## Consignes
1. Répondez à ces questions d'après le compte rendu du procès :
(a) Quel président dirige les débats ?
(b) De quelle arme le frère de l'accusé se munit-il avant de partir ?
(c) Que leur apporta-t-on à la Guitardière quand ils demandèrent un verre d'eau ?
2. Écrivez la suite du compte rendu du procès, à partir de la dernière phrase de l'extrait.

## Extrait
────────

L'attitude des deux accusés est fort correct ; leur voix est douce et nullement déclamatoire.


Gaston Ferrand, interrogé le premier par le Président Domartial, qui dirige les débats avec beaucoup de correction, répond simplement :
- Je nie avoir eu l'intention de tuer M. Chevallereau.
M. le président - Eh bien ! faites-nous le récit du drame.
L'accusé - N'ayant pu obtenir mon admission à l'Assistance publique et ne voulant pas rester plus longtemps à la charge de ma mère, je résolus d'aller, avec mon frère Ernest, demander des secours à mon père naturel. Nous sommes partis. Mais comme M. Chevallereau nous avait, à de précédentes visites, menacés de nous accueillir à coups de fusil si nous retournions à la Guitardière, mon frère se munit d'un révolver.
M. le président - Il est peu vraisemblable que M. Chevallereau vous ait jamais menacé de coups de fusil. C'était un homme doux et fort peu enclin à user de violence.
Si, comme vous le prétendez, c'était votre père naturel, les lois les plus simples, les lois de nature, vous défendaient de porter la main sur lui ; songer à porter la main sur son père est une idée criminelle, songer à tuer son père est une idée monstrueuse. Plus vous revendiquerez votre filiation naturelle, plus vous vous accuserez.
L'accusé - Nous n'avions pas l'intention de tuer notre père.
M. le président - Alors pourquoi avoir emporté un revolver ? Pourquoi, lors de votre arrivée à la Guitardière, avoir caché votre voiture dans un chemin creux, sans attacher votre cheval, afin de la retrouver immédiatement après le crime ?
L'accusé - Je le répète, nous n'avions emporté un révolver que pour nous défendre en cas de besoin. Arrivés à la Guitardière, je demandai M. le maire de Neuvy-Bouin.
Je savais que M. Chevallereau est maire de cette commune.
"Il n'est pas là", me dit la domestique, mais comme nous étions harassés, je demandai pour mon frère et pour moi un verre d'eau. On nous apporta deux verres de vin.

────────

## Données

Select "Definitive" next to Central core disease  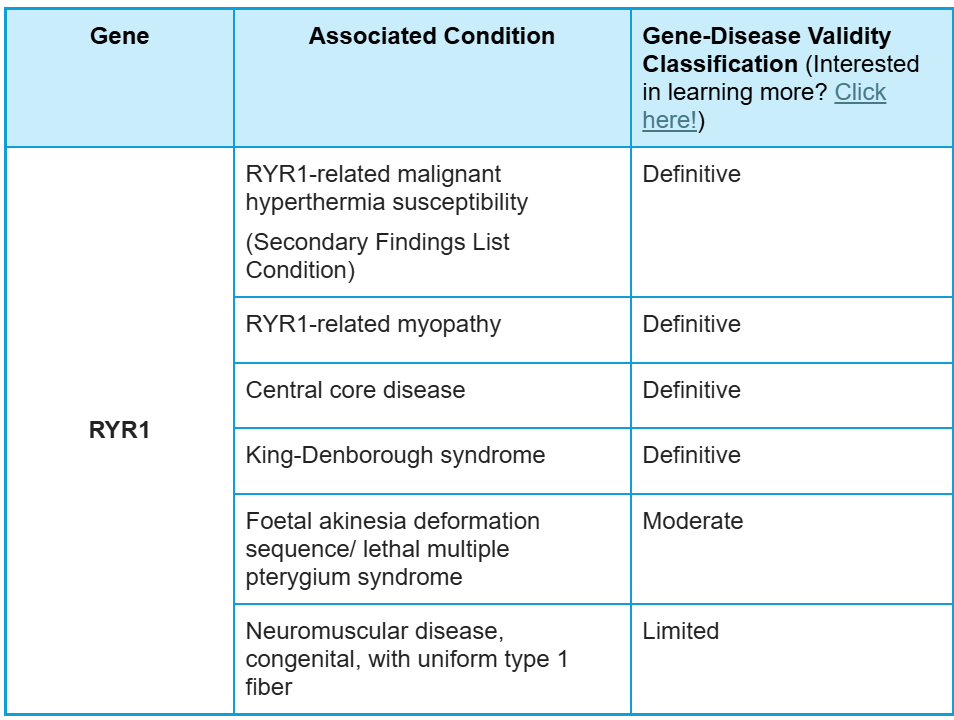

────────

## Réponses
1.
(a) Le président Domartial.
(b) D'un revolver.
(c) Deux verres de vin.

2.
Au moment où j'écrivais une lettre à l'adresse de mon père, il entra : "Nous sommes tes enfants, lui dis-je, nous venons te demander de venir à notre aide ; tu as vécu douze ans avec notre mère et ensuite tu nous a abandonnés. Elle et nous, nous venons te demander assistance !"
M. Chevallereau nous a alors menacés des gendarmes, et, furieux, a jeté les verres de vin par la fenêtre.
M. le président - Vous oubliez de dire que vous avez répondu à votre père : "Nous nous moquons des gendarmes, nous sommes ici chez nous, nous avons à causer, nous sommes deux ici et tu ne nous échapperas pas. Fais appeler les gendarmes ou le diable lui-même, nous nous en moquons !"
L'accusé - Nous n'avons pas dit cela. M. Chevallereau s'est subitement précipité sur moi. Il me prit violemment par la gorge et essaya de me pousser dehors. Alors mon frère vint à mon secours ; une lutte s'engagea ! Au cours de cette lutte, croyant ma vie en danger, je sortis le revolver de ma poche et je tirai quatre coups ! ... Je ne savais plus ce que je faisais, mais je jure que je n'avais pas l'intention de tuer M. Chevallereau.
M. le président - L'accusation vous dira que lorsqu'on va, en suppliant, demander des secours, on n'emporte pas un revolver. Vous avez eu une attitude arrogante. Dès votre arrivée, vous avez demandé à boire, comme si vous étiez chez vous.
L'accusé, interrompant - A boire de l'eau !
M. le président - Bref, vous avez refusé de sortir du château ainsi que vous l'ordonnait M. Chevallereau.
L'accusé - Mon père m'a saisi par le bras, m'a traîné par terre, m'a fait des contusions.
M. le président - Le docteur a constaté, en effet, que vous aviez une meurtrissure au bras.
L'accusé - Mon frère est venu à mon secours. M. Chevallereau m'a alors quitté un moment pour se retourner contre Ernest, auquel il donna des coups de poing sur la tête. Une domestique, accourue aussitôt, dit à la cuisinière : "Allez donc chercher une pique !"
M. le président - Quand Mlle Chevallereau s'est portée au secours de son frère, vous vous êtes acharné encore sur lui. Vous étiez bien décidé à le tuer ?
L'accusé - Je jure que je n'avais pas l'idée de le tuer. J'ai tiré parce que j'étais affolé ; je me défendais.
M. le président - Mlle Chevallereau n'est pas parvenue à vous désarmer et vous avez passé, à un certain moment, le revolver à votre frère parce que vous étiez dans l'impossibilité, vous, de continuer la lutte.
L'accusé - C'est une erreur. Mlle Chevallereau m'a désarmé et m'a pris mon revolver.
M. le président - Jusqu'au dernier moment vous avez lutté. Voilà la vérité. Et quand vous n'avez plus eu la force de lutter, vous avez passé le revolver à votre frère.
L'accusé - Non, j'ai été désarmé, et dès que je pus m'échapper, je m'enfuis. Mon frère me prit alors sur ses épaules et me porta en courant à la voiture où il me jeta, puis nous partîmes à fond de train.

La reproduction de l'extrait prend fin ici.